▶ _DIRECTIONS_
Every line from the one with "Instruction: Attach a" to the final line of the records should be printed exactly as it is, with pictures left out.

▶ _RECORDS SHOWN_

************

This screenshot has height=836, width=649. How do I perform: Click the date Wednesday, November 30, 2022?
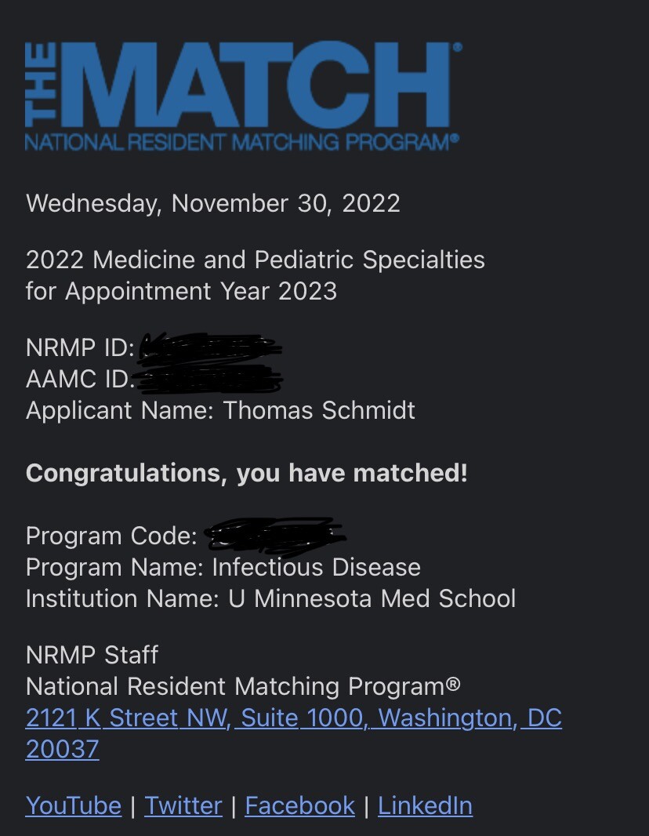[x=213, y=203]
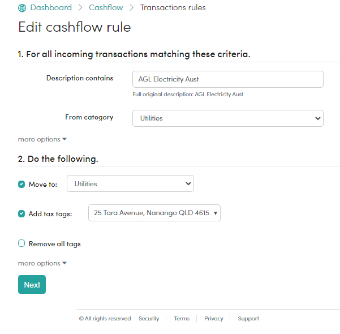
Task: Click the Description contains text field
Action: point(228,79)
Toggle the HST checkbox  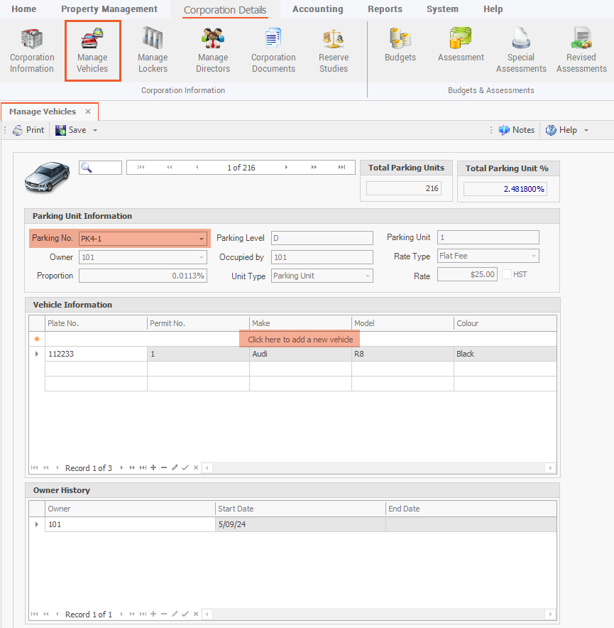click(x=507, y=274)
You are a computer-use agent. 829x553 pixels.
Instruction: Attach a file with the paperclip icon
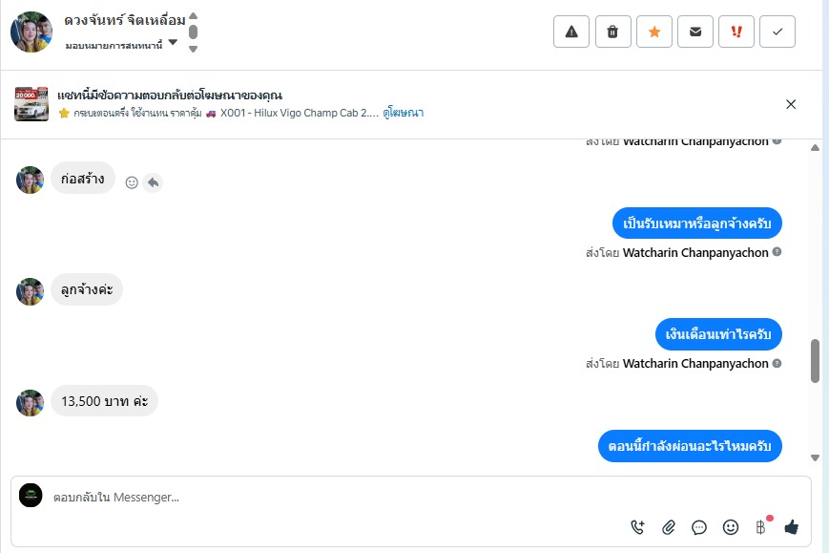click(x=669, y=526)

************

▶ _OUTPUT FOR THIS EXERCISE_
Instruction: Attach a file with the paperclip icon
click(x=669, y=526)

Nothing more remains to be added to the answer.